But once I get done, I don’t see anything the company can do to keep my job “interesting”.
If you were on the iPhone team in 2006 at Apple, what could Apple possibly do to keep you from getting bored?
> So all you have to do is ensure people have interesting work and pay/promote them at a rate that is competitive with their option of switching jobs to achieve that goal.
I think similarly. But these are also the two things that require companies to restructure in order to be able to reliably offer them to employees.
I went through this two years ago with my last employer. When it came right down to it, I didn't really have a place there. When my job was made redundant, my departure was bittersweet.
There was a time when they were open to expanding my role and giving me a direct report. But they decided to move in another direction.
It's more than just "treating employees well." A lot more.
So one instance. Yes, it's not going to be 100% retention. Nothing ever will be, unless you decide to bring back slavery.
I asked how often does it happen. I can almost guarantee you that the retention rate of developers who feel they're being treated well is much, much higher than otherwise.
Let's rehash your argument here. You think that companies that need skilled devs should train up junior devs instead of looking for skilled devs on the job market. Your answer to the retention issue that creates is "treat employees better."
You don't understand why that's a bad deal for employers? You want them to take on all of the risk and get none of the reward.
Look, I like the current system where you have to build the skills yourself and find some way to get into the job market. I was able to navigate that system and build a career in it. I look at the current code-school infrastructure as basically "easy mode." That's what we need more of. Companies still snap up code school grads like nobody's business.
Asking companies to play the role of code schools is just way too much.
No, I'm saying that if they're not able to find senior devs, that they should train junior devs. And I reject the idea that it creates a retention issue, unless you have no intention to treating those people well.
"You don't understand why that's a bad deal for employers?"
No, I don't, at least not for employers that respect their employees. It may be a bad deal for employers that don't, but for them, I really don't care.
"You want them to take on all of the risk and get none of the reward."
As opposed to now, where the employee takes all of the risk and gets no reward?
"Look, I like the current system where you have to build the skills yourself and find some way to get into the job market."
Yes, people who have been through hazing like the system of hazing and have no desire to stop it for the next class.
"Asking companies to play the role of code schools is just way too much."
I don't agree. But if that's the case, then they can stop complaining that there aren't enough skilled developers out there if they're not willing to help out.
It's easier to give a higher salary, filter candidates, and then don't invest into training.
Training must be done by someone, and that person's time is valuable too, so there're also other things for consideration.
I think it's more that, the companies are the ones complaining, so if they're not willing to be part of the solution, then we don't care about their problems.
If they don't want to train, then that's fine, but then they don't get to complain about the lack of developers.
Alot of companies think they need senior devs, when in reality what they really need is more junior or mid-level devs.

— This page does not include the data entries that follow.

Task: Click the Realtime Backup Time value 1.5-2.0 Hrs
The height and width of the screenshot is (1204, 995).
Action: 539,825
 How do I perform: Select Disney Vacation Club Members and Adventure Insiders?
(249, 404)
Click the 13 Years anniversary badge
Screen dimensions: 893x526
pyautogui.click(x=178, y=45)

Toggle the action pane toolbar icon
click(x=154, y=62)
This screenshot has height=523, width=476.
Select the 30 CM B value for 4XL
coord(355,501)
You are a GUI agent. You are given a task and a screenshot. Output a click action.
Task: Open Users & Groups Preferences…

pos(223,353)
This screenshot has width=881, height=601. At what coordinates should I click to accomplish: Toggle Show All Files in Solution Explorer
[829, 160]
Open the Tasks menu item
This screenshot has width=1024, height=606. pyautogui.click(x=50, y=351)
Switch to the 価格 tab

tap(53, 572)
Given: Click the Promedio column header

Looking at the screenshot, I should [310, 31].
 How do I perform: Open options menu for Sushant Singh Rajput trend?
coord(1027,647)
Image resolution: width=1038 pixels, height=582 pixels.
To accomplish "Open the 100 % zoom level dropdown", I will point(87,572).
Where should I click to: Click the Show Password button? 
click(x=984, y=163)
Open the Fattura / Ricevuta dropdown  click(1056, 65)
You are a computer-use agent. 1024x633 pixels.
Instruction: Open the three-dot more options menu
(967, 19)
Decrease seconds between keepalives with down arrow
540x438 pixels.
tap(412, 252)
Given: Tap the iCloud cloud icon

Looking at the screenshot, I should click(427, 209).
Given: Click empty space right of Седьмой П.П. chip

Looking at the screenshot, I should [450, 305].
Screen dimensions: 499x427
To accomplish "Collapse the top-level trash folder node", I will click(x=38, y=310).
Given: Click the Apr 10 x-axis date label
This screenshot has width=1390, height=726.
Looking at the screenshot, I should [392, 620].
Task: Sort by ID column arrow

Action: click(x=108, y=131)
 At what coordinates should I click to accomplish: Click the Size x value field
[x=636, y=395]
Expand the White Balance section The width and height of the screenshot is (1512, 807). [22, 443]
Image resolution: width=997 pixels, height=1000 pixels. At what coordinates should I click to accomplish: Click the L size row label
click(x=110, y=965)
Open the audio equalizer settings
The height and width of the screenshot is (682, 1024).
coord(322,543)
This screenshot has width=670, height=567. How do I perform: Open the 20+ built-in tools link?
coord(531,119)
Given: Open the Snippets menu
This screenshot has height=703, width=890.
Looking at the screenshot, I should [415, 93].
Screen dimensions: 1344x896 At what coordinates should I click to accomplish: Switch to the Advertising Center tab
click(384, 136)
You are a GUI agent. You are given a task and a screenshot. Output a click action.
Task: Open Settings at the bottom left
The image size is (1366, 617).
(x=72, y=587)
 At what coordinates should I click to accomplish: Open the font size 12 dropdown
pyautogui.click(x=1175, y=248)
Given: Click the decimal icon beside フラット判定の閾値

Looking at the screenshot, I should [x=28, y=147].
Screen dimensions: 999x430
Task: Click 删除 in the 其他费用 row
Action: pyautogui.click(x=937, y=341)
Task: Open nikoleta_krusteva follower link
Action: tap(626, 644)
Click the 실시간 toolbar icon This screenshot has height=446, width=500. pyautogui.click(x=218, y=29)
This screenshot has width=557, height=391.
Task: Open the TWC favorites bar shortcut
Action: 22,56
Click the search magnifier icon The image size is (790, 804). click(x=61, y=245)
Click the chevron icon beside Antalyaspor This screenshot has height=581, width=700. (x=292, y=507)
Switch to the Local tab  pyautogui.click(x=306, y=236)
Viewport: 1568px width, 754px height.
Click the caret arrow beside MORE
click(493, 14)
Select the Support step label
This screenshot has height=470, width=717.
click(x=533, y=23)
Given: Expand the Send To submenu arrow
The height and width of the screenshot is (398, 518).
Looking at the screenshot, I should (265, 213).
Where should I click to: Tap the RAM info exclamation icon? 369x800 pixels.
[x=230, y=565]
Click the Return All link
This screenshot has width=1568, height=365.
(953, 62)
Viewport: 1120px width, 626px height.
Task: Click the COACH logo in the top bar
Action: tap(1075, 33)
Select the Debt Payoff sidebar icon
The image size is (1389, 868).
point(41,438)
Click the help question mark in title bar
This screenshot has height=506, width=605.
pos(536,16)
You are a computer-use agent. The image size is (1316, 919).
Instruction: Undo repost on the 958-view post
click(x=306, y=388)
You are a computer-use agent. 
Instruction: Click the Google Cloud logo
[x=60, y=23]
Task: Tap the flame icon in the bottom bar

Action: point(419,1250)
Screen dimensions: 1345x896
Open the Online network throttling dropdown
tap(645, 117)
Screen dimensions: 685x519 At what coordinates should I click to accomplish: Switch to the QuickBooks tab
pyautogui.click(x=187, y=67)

Most developers aren't architecting whole new apps, or building out massive feature requests. Most of the time, it's fixing bugs, maintenance, adjustments to existing features, and other work that mainly requires navigating existing code and infrastructure, with the occasional new feature here and there.
You do need one really good lead developer on the team, to help mentor people. This is the one area that is sometimes a bit lacking. Most leads are great engineers but aren't very good at leading, mentoring or any of the other people type work they need to do. But, all they really need is some training and a personality adjustment, in some cases.
You underestimate the cost of communication overhead and rework. As a flat team scales, the cost of communication scales with the number of people squared. If you solve this with process, everyone's productivity is dropped.
Data that you can find in Software Estimation: Demystifying The Black Art quantifies this. The overall productivity of a team increases until it has 5-8 people. Then it goes down. A team of 12 actually accomplishes LESS per month than it would if you fired half the people. However once you get to 20-25 people, productivity is back. And then increases fairly close to linearly.
Going from 5-8 people all the way to 20+ with no increase in throughput is really, really painful. And those aren't cheap people. This provides companies with a huge incentive to figure out how to get a small team to be as productive as possible. And you don't get the most out of a small team by filling it up with junior to mid-level devs.
It's okay for front-line devs to think this, but when the people in charge of salary and hiring believe it, your team ends up a crew of fresh graduates herded by a senior dev who is exclusively occupied with making sure the junior devs don't make things worse.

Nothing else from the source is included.